AKP iktidarı söylem ve tutumlarıyla artık hiçbir çağrı, söylem ve tutumla içine girdiği çıkmaz politikadan vazgeçmeyeceğini ortaya koymuştur. AKP iktidarı ancak ve ancak her alanda mücadeleyle geriletilebilir. Bu açıdan çağrılarla zaman kaybetmek kendini kandırmak, halkı boşuna beklentiler içinde tutmaktır.

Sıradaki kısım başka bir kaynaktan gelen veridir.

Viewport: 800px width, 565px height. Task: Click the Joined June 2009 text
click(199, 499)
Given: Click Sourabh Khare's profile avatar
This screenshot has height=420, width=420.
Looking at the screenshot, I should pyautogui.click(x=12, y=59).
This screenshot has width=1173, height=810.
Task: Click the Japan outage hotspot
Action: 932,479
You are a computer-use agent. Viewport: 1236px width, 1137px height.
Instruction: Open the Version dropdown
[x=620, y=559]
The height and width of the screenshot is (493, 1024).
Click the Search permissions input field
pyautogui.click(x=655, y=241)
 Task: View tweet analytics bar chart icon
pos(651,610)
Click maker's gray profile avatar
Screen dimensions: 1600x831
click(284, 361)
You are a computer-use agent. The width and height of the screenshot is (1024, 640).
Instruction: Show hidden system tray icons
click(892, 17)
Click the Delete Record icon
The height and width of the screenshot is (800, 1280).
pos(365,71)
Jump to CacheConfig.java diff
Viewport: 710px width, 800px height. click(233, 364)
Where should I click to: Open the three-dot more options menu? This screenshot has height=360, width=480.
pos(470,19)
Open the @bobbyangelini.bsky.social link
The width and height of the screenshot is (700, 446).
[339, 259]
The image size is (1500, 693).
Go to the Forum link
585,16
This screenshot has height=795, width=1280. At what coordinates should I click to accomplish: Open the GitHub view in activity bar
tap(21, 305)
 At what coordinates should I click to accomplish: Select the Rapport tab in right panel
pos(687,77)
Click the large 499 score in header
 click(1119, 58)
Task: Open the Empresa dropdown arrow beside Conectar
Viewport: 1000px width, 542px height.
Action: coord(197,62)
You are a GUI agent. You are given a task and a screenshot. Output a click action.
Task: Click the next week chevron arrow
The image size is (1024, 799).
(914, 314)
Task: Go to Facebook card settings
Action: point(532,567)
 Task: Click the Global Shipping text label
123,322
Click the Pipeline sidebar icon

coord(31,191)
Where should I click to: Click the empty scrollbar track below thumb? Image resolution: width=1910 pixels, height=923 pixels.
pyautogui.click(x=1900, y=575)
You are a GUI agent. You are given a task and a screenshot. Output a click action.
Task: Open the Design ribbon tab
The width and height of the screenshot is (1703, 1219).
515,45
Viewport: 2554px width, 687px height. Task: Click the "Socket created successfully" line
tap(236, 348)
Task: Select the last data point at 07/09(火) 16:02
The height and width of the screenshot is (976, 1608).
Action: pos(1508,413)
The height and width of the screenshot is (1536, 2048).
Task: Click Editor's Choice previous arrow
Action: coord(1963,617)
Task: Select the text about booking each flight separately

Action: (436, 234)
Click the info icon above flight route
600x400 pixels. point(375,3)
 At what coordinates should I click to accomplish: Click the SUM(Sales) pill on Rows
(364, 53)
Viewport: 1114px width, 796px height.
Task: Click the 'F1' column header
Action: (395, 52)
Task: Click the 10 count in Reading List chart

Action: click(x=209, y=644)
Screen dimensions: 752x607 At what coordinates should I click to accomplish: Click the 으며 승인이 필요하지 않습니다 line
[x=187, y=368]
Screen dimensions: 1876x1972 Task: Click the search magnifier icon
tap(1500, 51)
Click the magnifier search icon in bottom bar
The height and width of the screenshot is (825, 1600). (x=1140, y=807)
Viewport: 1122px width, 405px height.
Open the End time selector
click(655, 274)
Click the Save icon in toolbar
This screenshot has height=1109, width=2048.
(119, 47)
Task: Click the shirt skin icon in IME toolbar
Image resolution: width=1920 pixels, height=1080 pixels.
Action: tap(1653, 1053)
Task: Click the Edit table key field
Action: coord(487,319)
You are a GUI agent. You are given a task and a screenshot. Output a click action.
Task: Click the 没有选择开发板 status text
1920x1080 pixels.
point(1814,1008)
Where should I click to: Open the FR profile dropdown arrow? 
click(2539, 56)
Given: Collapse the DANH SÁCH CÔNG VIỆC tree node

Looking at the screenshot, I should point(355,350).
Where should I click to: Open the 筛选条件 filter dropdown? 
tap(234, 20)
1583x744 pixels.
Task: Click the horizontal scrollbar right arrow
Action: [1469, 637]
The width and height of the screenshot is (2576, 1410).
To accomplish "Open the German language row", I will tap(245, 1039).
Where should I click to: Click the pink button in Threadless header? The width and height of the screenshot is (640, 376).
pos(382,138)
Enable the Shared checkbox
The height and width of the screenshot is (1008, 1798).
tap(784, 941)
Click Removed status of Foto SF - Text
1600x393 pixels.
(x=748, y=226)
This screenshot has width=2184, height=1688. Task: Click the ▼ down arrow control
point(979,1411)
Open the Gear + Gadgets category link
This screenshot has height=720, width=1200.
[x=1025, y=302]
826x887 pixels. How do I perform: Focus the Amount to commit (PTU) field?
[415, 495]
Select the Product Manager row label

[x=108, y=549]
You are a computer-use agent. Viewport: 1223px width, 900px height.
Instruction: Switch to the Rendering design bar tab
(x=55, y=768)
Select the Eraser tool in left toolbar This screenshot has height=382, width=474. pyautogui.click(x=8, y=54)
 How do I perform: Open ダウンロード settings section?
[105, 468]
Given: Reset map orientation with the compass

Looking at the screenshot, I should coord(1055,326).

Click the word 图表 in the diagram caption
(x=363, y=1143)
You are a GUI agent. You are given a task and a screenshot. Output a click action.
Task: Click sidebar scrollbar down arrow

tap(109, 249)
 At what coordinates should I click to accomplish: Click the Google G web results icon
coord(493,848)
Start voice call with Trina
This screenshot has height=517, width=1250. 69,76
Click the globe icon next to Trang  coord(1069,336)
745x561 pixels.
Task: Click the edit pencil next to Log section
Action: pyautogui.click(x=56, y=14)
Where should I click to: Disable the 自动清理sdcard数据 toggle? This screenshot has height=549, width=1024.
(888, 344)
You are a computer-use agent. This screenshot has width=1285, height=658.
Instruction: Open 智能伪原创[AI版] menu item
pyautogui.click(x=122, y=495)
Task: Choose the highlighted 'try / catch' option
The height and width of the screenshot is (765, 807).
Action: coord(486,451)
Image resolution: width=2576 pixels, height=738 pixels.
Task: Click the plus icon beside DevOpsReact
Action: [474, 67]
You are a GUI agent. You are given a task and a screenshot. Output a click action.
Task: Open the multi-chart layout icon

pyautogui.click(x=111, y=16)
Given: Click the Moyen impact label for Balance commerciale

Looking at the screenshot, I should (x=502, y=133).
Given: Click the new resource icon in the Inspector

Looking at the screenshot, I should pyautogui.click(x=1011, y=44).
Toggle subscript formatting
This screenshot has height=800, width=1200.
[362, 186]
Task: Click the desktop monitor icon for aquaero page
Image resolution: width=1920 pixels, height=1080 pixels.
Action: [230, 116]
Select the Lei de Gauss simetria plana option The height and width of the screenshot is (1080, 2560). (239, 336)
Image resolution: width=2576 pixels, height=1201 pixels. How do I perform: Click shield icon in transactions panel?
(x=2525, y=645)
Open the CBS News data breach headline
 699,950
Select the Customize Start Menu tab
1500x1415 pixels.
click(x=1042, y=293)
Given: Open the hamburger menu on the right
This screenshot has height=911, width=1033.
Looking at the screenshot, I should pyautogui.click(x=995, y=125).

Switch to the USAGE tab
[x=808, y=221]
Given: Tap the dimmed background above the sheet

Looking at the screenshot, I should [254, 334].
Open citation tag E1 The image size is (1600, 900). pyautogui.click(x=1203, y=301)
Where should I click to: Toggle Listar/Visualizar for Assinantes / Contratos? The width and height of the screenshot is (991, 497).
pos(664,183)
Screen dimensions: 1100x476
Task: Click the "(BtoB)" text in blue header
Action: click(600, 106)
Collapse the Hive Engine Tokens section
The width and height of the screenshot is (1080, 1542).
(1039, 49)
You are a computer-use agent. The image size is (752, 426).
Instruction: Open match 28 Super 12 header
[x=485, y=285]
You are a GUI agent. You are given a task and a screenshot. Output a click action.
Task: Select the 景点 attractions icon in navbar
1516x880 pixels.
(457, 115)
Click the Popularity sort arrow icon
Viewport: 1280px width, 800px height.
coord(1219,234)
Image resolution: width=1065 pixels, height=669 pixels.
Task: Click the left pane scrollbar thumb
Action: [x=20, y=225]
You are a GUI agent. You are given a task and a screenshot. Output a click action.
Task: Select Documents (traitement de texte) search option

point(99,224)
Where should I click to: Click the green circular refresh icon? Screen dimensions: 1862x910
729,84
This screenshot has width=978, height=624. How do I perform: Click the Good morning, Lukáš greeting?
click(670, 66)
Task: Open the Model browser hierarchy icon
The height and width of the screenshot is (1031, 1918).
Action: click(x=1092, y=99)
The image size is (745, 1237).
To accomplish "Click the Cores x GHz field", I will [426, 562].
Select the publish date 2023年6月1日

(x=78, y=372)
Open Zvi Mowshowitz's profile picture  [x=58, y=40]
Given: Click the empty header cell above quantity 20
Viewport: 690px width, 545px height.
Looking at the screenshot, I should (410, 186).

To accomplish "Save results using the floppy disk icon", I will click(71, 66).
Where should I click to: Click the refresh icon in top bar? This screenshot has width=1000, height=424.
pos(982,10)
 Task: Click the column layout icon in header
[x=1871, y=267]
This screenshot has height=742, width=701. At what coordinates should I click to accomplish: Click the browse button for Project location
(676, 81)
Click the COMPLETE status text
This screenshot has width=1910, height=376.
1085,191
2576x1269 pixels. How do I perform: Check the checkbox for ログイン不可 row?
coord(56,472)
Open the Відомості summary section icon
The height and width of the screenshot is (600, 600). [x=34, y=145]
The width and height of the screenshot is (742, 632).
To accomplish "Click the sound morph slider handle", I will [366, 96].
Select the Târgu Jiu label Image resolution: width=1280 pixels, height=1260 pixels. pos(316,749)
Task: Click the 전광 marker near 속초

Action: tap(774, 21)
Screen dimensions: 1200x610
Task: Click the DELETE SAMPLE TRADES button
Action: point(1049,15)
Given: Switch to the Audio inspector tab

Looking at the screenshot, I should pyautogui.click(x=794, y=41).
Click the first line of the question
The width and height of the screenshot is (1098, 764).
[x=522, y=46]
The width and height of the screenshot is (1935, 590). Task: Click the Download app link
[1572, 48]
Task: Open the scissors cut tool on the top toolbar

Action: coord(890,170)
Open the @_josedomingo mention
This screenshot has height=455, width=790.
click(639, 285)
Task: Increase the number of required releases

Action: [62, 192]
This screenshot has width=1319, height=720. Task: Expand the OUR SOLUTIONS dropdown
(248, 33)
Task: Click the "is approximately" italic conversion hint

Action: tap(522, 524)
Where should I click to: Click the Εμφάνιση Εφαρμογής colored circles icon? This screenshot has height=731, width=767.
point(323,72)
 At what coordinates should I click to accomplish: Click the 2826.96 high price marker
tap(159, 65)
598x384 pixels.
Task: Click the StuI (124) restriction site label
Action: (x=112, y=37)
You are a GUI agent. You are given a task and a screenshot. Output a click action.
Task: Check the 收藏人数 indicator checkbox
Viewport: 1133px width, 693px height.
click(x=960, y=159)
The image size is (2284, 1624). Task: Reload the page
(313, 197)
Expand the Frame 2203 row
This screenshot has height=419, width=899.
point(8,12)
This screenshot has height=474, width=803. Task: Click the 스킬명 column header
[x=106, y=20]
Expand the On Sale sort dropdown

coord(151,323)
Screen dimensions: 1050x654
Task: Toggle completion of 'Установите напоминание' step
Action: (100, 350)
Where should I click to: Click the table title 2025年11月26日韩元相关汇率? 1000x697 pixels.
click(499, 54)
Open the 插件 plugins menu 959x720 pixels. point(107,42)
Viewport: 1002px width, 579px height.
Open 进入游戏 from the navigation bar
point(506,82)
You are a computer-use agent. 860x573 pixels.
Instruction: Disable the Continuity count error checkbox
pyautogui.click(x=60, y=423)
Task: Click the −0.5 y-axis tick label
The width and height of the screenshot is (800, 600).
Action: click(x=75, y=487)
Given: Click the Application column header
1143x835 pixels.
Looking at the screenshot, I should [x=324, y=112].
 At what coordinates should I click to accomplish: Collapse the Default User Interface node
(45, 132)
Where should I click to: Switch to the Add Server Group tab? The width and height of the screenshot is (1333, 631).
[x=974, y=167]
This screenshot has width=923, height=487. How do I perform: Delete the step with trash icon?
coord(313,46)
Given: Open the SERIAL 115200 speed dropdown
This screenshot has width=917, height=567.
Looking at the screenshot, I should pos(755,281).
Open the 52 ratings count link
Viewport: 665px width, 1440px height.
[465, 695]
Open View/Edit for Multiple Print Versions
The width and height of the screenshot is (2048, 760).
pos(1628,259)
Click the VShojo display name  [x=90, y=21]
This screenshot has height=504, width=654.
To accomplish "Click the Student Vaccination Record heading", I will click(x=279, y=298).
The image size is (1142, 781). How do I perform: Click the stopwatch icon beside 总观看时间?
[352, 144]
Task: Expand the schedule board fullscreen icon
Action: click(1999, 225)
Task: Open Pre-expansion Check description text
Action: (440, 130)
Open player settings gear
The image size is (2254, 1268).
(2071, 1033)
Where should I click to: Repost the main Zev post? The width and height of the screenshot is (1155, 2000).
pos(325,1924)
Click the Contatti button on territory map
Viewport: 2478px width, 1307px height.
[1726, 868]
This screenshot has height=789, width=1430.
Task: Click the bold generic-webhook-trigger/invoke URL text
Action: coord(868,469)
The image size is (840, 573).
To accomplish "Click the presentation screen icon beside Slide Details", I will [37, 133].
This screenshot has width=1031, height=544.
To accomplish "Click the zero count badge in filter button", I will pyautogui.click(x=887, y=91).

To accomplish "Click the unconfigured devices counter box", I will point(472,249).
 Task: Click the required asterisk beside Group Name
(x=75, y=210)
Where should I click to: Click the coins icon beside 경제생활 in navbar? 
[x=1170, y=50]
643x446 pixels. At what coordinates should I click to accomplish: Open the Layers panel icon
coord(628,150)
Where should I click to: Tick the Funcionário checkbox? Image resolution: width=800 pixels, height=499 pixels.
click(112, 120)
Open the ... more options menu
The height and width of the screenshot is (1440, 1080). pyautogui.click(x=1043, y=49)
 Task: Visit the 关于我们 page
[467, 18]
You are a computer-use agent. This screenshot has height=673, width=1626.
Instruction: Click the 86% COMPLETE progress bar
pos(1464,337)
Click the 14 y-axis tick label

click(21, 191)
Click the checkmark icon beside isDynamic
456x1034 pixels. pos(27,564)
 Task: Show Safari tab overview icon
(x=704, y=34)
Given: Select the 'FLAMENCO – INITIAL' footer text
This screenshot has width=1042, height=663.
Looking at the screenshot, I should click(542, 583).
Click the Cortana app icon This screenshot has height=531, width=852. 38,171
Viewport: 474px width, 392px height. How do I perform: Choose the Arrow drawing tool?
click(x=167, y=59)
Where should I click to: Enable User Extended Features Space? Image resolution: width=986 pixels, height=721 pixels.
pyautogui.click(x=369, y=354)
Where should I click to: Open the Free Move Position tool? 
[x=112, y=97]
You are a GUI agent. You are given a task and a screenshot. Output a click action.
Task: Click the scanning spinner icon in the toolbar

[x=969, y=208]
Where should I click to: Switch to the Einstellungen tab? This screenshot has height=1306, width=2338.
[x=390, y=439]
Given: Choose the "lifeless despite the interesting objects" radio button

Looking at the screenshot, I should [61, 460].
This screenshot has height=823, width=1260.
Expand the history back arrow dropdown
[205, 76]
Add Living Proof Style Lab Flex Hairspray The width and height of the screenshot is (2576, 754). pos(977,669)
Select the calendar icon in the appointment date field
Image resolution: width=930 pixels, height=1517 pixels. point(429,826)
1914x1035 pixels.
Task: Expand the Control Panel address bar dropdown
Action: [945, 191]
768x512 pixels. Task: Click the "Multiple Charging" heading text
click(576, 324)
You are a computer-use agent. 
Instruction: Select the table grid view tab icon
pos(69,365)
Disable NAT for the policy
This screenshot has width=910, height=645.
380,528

Türkiye'nin demokrasi ve Kürt halkının tüm örgütlü güçleri çok yönlü, zengin ve yaratıcı yöntemlerle mücadeleyi yükselterek, ya baş eğeceksiniz ya da baş vereceksiniz diyen bu faşist ve saldırgan AKP iktidarının kafasının direnişin gücüne toslaması ve parçalanması sağlanmalıdır.